|
|
|
|
|
by SamPatt
121 days ago
|
|
Hi gwern! My siblings are very much not developers. That's a lot of data for them to download, store, and figure out a way to view. I was worried they'd just see a list of filenames and not put in the effort. By creating a streaming experience, I thought they'd actually watch them. You might be correct that Gemini could have helped, I didn't test it, but much of the knowledge of who was in a scene, where it was, and why it would matter is inside my head. I doubt any model could effectively label locations and people over 20 years of video. As to the opportunity cost - I'm currently looking for work, so mine is undoubtedly lower than yours! |
|
I wasn't suggesting anything about your siblings, but you, who are a developer. I was just talking about the actual download step, not what you did after that. (Obviously you were going to host them somewhere else in some other form. Probably not DVDs but a little quickie website or maybe just a Flash drive with a HTML file index, say, I don't know, lots of options here to make it user-friendly for your siblings on Christmas Day. The hard drive or Flash drive idea has the benefit of LOCKSS, especially if you use up the spare space providing PAR2 FEC.)
> I doubt any model could effectively label locations and people over 20 years of video.

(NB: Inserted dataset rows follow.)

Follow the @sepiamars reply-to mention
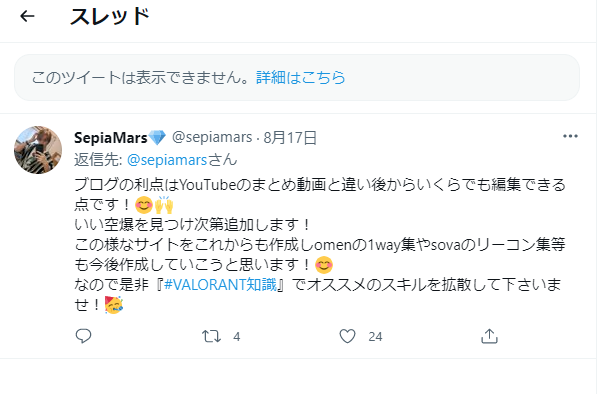 click(167, 160)
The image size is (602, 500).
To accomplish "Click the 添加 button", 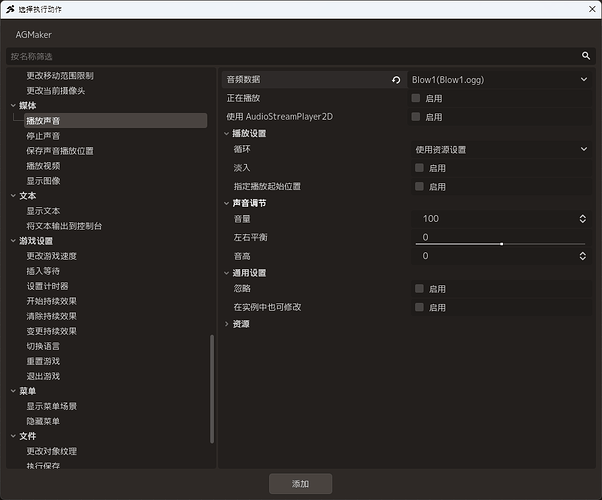I will (x=300, y=484).
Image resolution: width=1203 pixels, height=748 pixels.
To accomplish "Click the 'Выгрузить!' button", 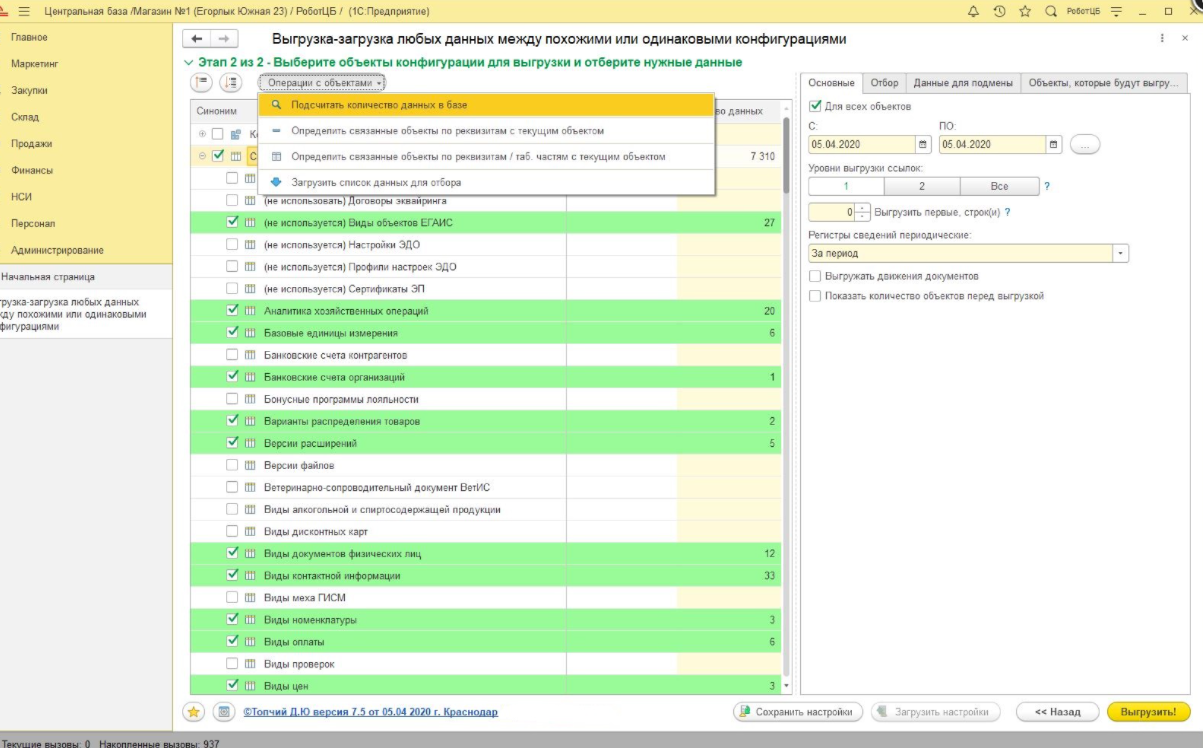I will point(1148,712).
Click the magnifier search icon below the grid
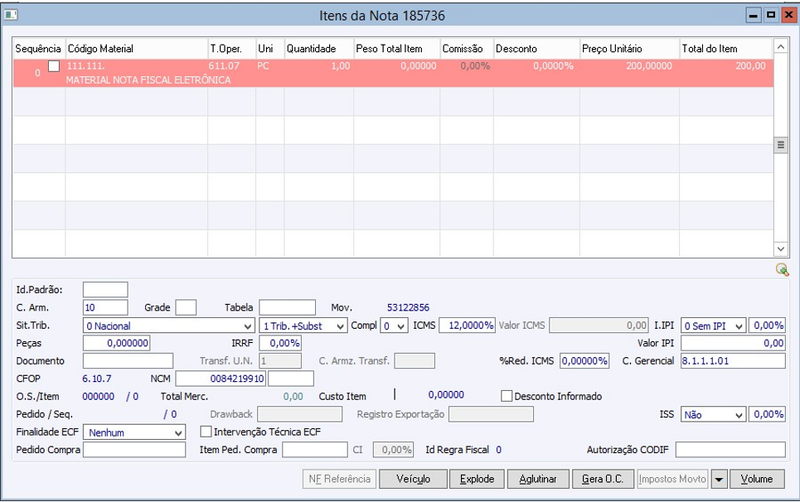 pyautogui.click(x=782, y=269)
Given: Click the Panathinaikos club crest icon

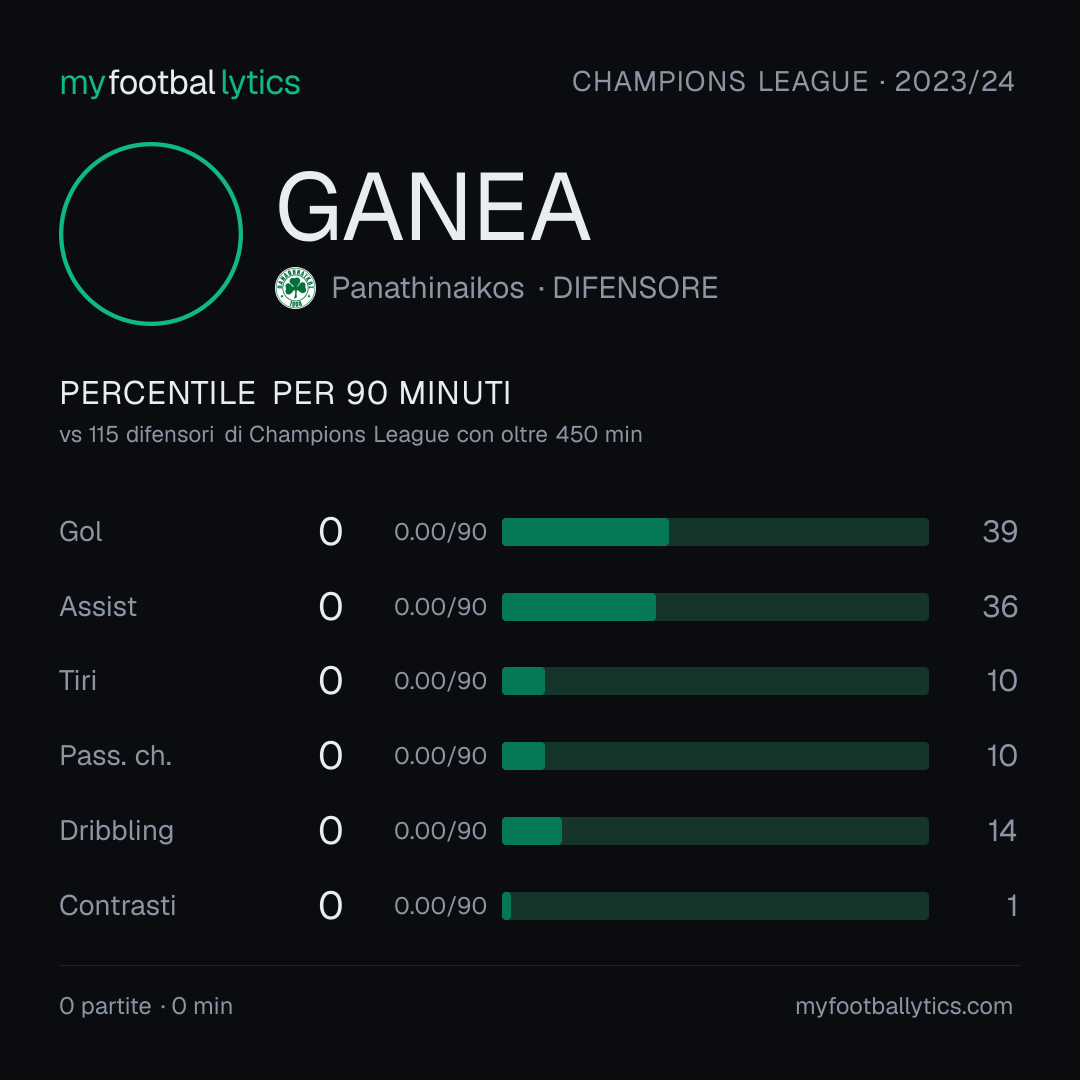Looking at the screenshot, I should (x=295, y=288).
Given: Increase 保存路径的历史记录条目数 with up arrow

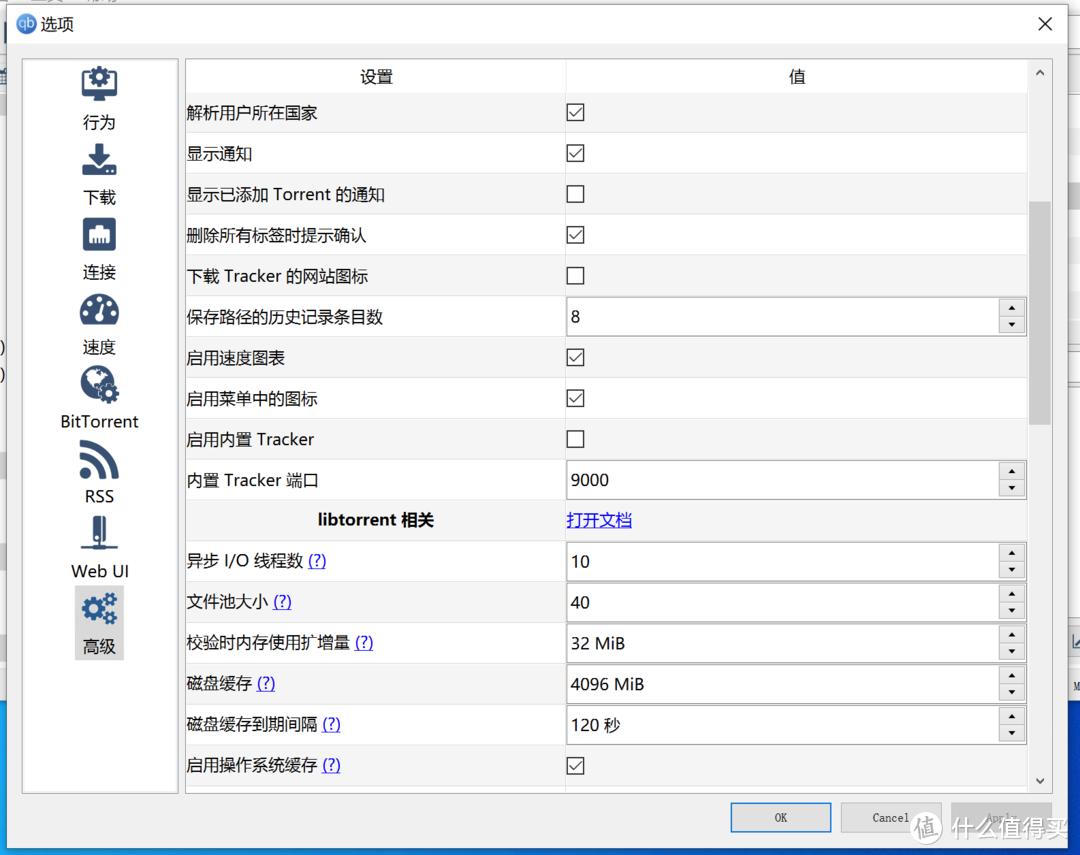Looking at the screenshot, I should coord(1012,309).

Actually, Gemini is highly promptable with a large context window and a single still image only takes up ~300 tokens IIRC, so I think that you could probably do so! Just include, say, 3 photos of each person over time with a natural language description, and 1 photo of each location, and that might be enough to get back useful labels. Gemini can even do bounding boxes. (Google is quite proud of its vision and video analysis capabilities.) And you can run multiple passes or split up videos etc.